Given text

>> start

# 3D Printing > General 3D Printing Discussion >  Which 3d printer to buy for about £500

## mrorange26

looking to buy a 3d printer mainly to print bits for my quad and hexacopter.But there are so many I just don't know which 1.I found this one What do people think here is the link.
http://www.ebay.co.uk/itm/3D-Printer...item19f1caea6d

----------


## curious aardvark

looks a bit too 'homemade' for my liking. 
Plus says 150mm print height in the ad but 80mm in the detailed blurb. (ah - version 2 is 150mm)
And it's a company I've never heard of - so most likely made in a small workshop somewhere.

And for another £10 you can get one of these

In the pm1 favour: 
glass printbed - so _should_ be very flat. 
Being sold by an english company. And by the looks of it made by them as well. http://www.3dprintingtech.co.uk/
They mill their own heatblocks so probably make the whole machine.   Yep - they pretty much make all the parts as well.
So you 'should' get good support and warranty. 
Damn good price for a ready built metal framed glass bed printer. 

Not in it's favour: 

No control panel or sd card functionality. 
Just the one extruder

I have to say, dual extruders are probably not going to get much use  - but I would NEVER now have a 3d printer without it's own control panel and sd card reader.

If they had a model with lcd and sd card functionality - I'd definitely say get the PM1. 
Tough call - but for me the ctc/flashforge/wanhao  wins.

----------


## mrorange26

I looked at the 1 you put  a link to before are they any good.

----------


## mrorange26

Also like the look of this 1
http://www.ebay.co.uk/itm/Cherry-Pi-...item43cf04f41d

----------


## mrorange26

http://www.ebay.co.uk/itm/Ord-Bot-Ha...item2594e2ae71 also seen this one are they any good

----------


## Geoff

Build yourself a Kossel mini, makergeeks.com sell them.

Quality is unbelievable, zero wobble or backlash..

Would you believe one of my prints came off the bed halfway through a print, and the printer was so smooth it did not push it around and completed the print - WITH IT NOT STUCK TO THE BED AT ALL.

When I say zero backlash, I mean zero.

----------


## mrorange26

You said about a Kossel mini is this one of them.
http://www.ebay.co.uk/itm/Kossel-Cle...item3ce7b0aa58

----------


## curious aardvark

well looking at the delta mini and the cherry pi - I'd go for the cherry pi. 
Seems like the guy building it has done all the upgrades for you - plus  a bigger build area. And it just looks more substantial and 'cleaner' - if that makes sense. 

As far as which is best - I readily bow to geoffs superior exprience and knowlege. If he says get a delta, get a delta :-)

I'd like to build one at some future point. But still finding out stuff on my flashforge.

----------


## sam007

I think you should go for this:
http://www.ebay.co.uk/itm/Cherry-Pi-...item43cf04f41d

----------


## mrorange26

I did like the cherry delta but it only prints pla and doesn't have a heated bed.

----------


## curious aardvark

damn didn't notice that. 
wonder how easy it'd be to add one ?

----------


## mrorange26

Don't really know it would be nice if it done abs and pla.

----------


## mrorange26

Can you get a Kossel mini in the uk.

>> end

Repeat the 3D printer thread word for word, from "If they had" up to and including "they any good.". The items that come after the 3D printer thread are separate material.

(Element and text location data)
>> start

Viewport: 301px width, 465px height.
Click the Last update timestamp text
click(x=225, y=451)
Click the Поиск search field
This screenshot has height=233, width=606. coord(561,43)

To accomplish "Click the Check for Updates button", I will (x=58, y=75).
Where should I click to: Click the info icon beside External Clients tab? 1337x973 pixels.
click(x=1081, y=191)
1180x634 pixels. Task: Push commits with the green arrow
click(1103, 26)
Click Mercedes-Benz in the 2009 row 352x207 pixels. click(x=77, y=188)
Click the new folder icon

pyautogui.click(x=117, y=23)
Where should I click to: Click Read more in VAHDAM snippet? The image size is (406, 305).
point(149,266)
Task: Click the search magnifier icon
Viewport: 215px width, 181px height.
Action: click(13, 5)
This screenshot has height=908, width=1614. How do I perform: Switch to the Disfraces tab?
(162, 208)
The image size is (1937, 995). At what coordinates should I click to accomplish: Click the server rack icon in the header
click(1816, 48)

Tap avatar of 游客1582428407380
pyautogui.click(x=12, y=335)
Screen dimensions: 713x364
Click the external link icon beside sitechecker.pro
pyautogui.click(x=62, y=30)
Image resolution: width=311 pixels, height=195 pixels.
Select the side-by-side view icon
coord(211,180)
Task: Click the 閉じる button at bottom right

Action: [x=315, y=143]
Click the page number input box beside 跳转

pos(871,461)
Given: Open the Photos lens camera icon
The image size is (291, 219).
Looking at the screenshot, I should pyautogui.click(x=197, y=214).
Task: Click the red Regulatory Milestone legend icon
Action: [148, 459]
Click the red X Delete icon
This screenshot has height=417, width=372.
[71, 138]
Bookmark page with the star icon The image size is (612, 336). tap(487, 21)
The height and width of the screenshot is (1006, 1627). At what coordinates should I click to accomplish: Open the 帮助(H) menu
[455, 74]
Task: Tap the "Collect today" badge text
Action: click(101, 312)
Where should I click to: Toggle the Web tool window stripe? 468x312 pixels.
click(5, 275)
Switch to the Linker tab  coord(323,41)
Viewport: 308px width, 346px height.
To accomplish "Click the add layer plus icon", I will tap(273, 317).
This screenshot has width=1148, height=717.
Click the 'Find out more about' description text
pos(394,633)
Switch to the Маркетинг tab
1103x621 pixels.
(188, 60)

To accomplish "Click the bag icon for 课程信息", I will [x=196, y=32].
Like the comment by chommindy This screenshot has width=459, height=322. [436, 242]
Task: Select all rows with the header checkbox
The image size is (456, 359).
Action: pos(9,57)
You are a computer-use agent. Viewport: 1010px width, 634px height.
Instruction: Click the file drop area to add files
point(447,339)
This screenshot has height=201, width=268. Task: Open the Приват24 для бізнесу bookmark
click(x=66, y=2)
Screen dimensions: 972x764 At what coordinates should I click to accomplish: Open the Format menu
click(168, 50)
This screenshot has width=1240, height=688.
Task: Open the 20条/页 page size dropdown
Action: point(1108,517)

>> end

Solved problem
If they had a model with lcd and sd card functionality - I'd definitely say get the PM1. 
Tough call - but for me the ctc/flashforge/wanhao  wins.

----------


## mrorange26

I looked at the 1 you put  a link to before are they any good.